Quest’ultima è di fatto la vera protagonista dell’episodio, colei attorno cui ruota una vicenda non particolarmente originale o avvincente, ma di sicuro toccante. Come spesso accade in Star Trek, e in generale nella buona sci-fi, le disavventure fantascientifiche sono una metafora per problemi reali della vita di tutti i giorni: in questo caso, l’elaborazione del lutto.
Le allucinazioni di cui Uhura soffre hanno sì una causa “reale”, ma il loro contenuto è anche la proiezione di una difficoltà interiore, psicologica: la difficoltà a metabolizzare la morte di Hemmer. E dietro si nasconde un trauma ancora più antico, la morte dei genitori. Anzi, il fatto che Uhura trovi la soluzione al problema che affligge la nave riascoltando dopo anni le registrazioni di suo padre dimostra quanto sia importante, per andare avanti e continuare a vivere, lasciarsi alle spalle il passato doloroso. Il che non significa dimenticare o minimizzare il dolore, ma fare in modo che esso non continui a condizionare il presente.

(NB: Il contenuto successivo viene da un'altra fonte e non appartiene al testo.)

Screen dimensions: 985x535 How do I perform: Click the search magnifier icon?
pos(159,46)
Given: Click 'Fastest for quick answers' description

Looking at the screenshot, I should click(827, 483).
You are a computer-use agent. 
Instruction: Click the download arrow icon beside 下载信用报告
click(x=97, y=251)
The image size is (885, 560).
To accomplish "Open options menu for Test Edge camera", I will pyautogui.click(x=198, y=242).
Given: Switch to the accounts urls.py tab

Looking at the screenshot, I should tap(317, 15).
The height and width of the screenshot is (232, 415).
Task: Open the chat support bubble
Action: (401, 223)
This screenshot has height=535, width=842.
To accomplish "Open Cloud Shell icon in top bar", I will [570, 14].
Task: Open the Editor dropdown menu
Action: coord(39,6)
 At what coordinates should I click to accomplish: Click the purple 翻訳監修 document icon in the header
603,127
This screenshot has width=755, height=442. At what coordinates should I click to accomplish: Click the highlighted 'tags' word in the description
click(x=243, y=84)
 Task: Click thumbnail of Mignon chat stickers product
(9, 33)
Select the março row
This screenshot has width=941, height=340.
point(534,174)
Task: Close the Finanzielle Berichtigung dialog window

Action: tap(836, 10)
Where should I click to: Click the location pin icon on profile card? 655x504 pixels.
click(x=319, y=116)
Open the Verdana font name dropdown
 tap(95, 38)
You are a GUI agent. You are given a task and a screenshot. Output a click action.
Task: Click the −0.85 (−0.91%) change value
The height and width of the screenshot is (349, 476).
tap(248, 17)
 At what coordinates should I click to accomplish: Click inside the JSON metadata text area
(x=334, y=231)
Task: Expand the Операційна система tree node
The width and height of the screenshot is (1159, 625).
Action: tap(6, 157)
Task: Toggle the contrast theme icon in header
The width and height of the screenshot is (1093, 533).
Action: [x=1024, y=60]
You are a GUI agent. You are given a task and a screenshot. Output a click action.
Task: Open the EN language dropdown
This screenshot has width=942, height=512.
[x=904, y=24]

Così come non devono continuare a condizionare il presente i vecchi screzi, come quello che corre fra Una e Pelia. Certo, far emergere solo adesso che le due si conoscano non è molto credibile, tanto più che per quasi tutto l’episodio le donne interagiscono come se davvero non avessero avuto a che fare l’una con l’altra in passato.
BENVENUTI NEL… PASSATO!
Più leggero, ma non per questo meno gradevole “Those Old Scientists”, che coinvolge nientemeno che il cast della serie animata Lower Deks. Questa scelta permette anche un certo grado di sperimentazione: le scene iniziali e finali sono animate, mentre nel segmento centrale ambientato sulla USS Enterprise i personaggi di Beckett e Brad sono interpretati dai loro doppiatori, Tawny Newsome e Jack Quaid. L’effetto finale è straniante ma anche molto divertente.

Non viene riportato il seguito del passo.